Nessuno nega la gravità di quello che sta coinvolgendo il PD a partire da Sesto San Giovanni.
Ma è abbastanza irritante l'"incontinenza politica" di alcuni esponenti del PD, che alle persone coinvolte avanzano richieste o indicano comportamenti da tenere.
Peccato che ciò, a mio parere, spetti prima di tutto ai segretari del Partito (nazionale, regionale e provinciale), e soprattutto vada fatta nelle sedi politiche opportune.

Che non sono certo i comunicati stampa selvaggi.

venerdì 26 agosto 2011

Un amaro rientro

Già, il rienro dalle vacanze è stato molto molto amaro.

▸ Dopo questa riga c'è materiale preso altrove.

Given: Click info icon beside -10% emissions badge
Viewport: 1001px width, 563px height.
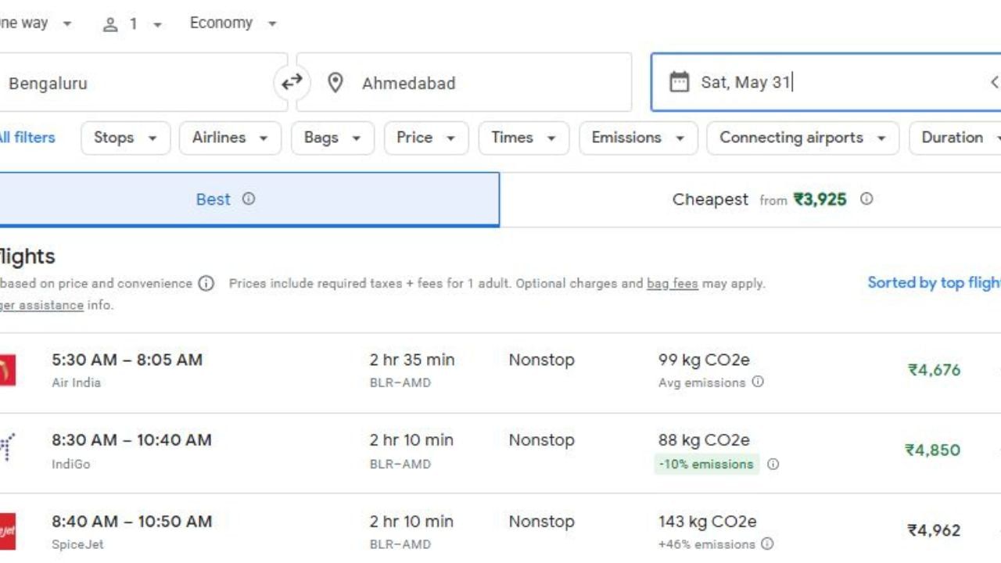Looking at the screenshot, I should pyautogui.click(x=773, y=464).

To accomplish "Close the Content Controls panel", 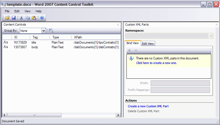I will (x=118, y=25).
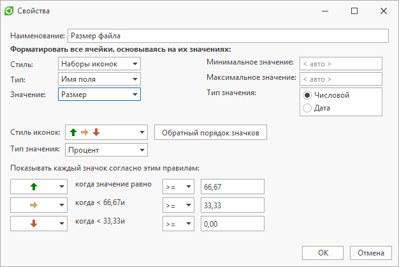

Primo per la crisi economica e l'incapacità del Governo di dare risposte. O per lo meno di dare risposte credibili, ma soprattutto socialmente eque.

In secondo luogo per l'atteggiamento della gente, che percepisco sempre più carico di rabbia nei confronti della classe politica. Come darle torto? Dobbiamo smetterla di ritenerlo solo un "fenomeno di costume", ma capire che risposte vere e CONCRETE vanno date. Subito.

Infine, non da ultimo però, per l'evolversi della questione Sesto San Giovanni, su cui magari tornerò, anche alla luce dell'eolversi dei fatti.

Per il momento cerco qualcosa che mi addolcisca il rientro, ma l'impresa mi sembra ardua

mercoledì 10 agosto 2011

X agosto

[...]
E tu, Cielo, dall'alto dei mondi
sereni, infinito, immortale,
Oh! d'un pianto di stelle lo inondi
quest'atomo opaco del Male!

Da insegnante d lettere non potevo non approfittare della data di oggi per questa reminescenza letteraria.
Però...
Però la chiusa di Pascoli è assolutamente attuale nel suo pessimismo.
Eppure io, come tanti altri, non mi rassegno a un mondo che è "un atomo opaco di Male". Mi spiace ma non ci sto: è nelle nostre possibilità renderlo qualcosa di diverso.

E per quanto mi riguarda, fare politica è uno dei tanti, semplici modi.